Sus ojos fríos me punzaron el cuerpo y me dejaron pasmado, lleno de pánico. Había dos hombres a su lado. Miré al de la derecha: tenía una ametralladora pesada que cargaba como un crío de dos años envuelto en un rebozo. El otro sacó su pistola, pero don Lázaro lo detuvo con un gesto. Me sonrió antes de apuntarme con su propia arma. Comencé a temblar. Los oídos se me cerraron; el viejo era grande, fuerte. Sus ropas se volvieron anchas, inmensas como negras praderas. El disparo me dejó sordo y un segundo después el dolor me recorrió el brazo junto con la sangre. Luché para no gritar. De repente, en milésimas de segundo volvió a apuntarme, esta vez en la sien. Creí que me volaría la cabeza y sentí el cuerpo blando, justo antes de cerrar los ojos y derretirme en la más completa oscuridad.
     Desperté. Alguien dirigía la luz de una linterna sobre mi cara. Estaba en la gruta, lo supe por el olor. Sentía el brazo caliente, pesado y entumecido.

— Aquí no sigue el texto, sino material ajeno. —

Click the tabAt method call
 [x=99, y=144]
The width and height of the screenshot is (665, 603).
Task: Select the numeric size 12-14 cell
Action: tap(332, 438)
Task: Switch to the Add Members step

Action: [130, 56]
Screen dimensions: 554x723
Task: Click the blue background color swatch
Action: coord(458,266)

     —Traes morfina en el cuerpo, para que te dejaras sacar la bala.
     Era inconfundible, se trataba de Patricio.
     —¿Qué tal escribes con la izquierda? —preguntó don Lázaro.

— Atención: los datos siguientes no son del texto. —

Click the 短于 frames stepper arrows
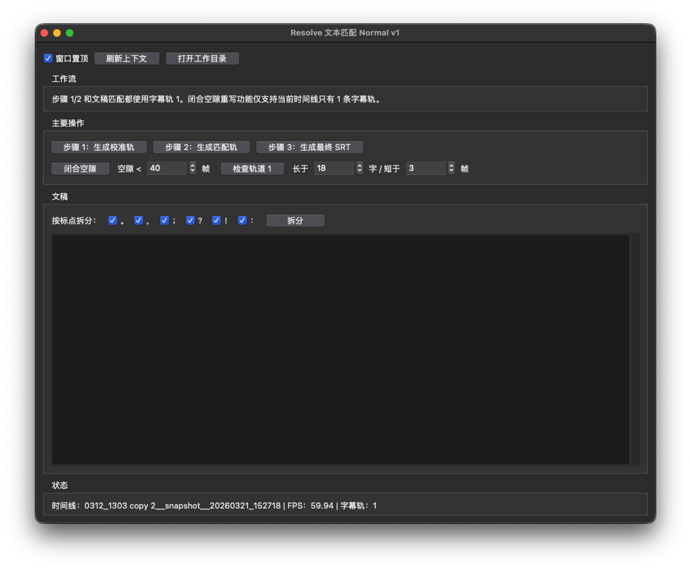The width and height of the screenshot is (691, 570). click(x=451, y=168)
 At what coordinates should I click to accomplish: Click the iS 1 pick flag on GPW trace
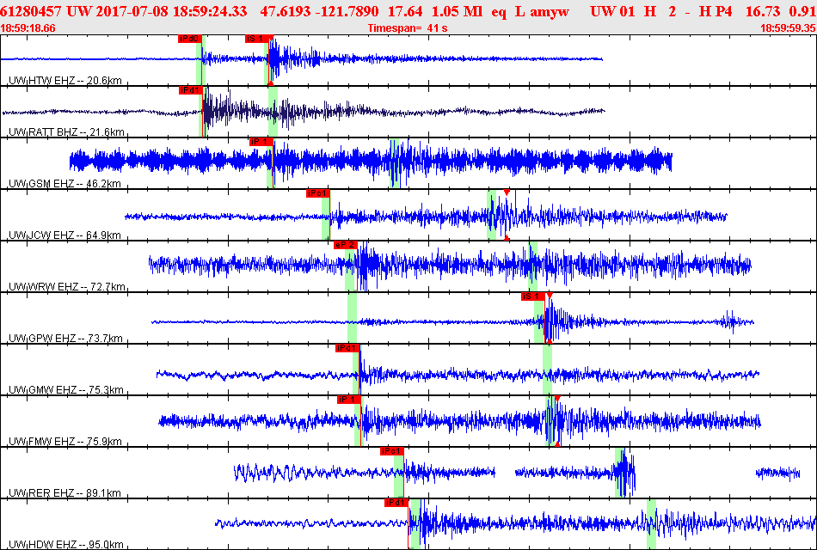coord(533,296)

     —Vas a tener que firmarnos así —alegó otro mientras me acercaba un papel a la cara para que lo leyera.
     —Tu amigo Patricio me dijo que querías trabajo. Pues ahora lo tienes. Sólo fírmanos como puedas.
     Ante mí estaba un contrato con el logo de la Royal Pork Company, flagrante en la esquina superior izquierda. Estaba mareado y gozaba de un extraño placer en el cuerpo. Veía mosquitos gigantes que jugaban conmigo. Por un momento volé con ellos.
     —A ver, concéntrate.
     Alguien me puso un bolígrafo en la mano izquierda y me obligó a firmar.
     —Muy bien. Ahora trabajas para la Royal… Cuando destripemos a los cerdos, tú vigilarás que les pongan la mercancía bien oculta. Ahí está el trabajo que tanto querías.
     —¿Y luego? —alcancé a preguntar.
     —Luego los pasamos como si se vendieran «a canal», un pedido grande para los gringos…
     —Agradécele a Patricio que estás vivo. Y más a nuestro patrón, que te dio trabajo.
     —Óyeme bien. Más vale que ante todos yo siga siendo el viejo Lázaro que se encarga de su propio ganado, o sabremos quién escupió el chisme.
     Tragué saliva. Don Lázaro tosió y esta vez el gargajo me cayó en la pierna.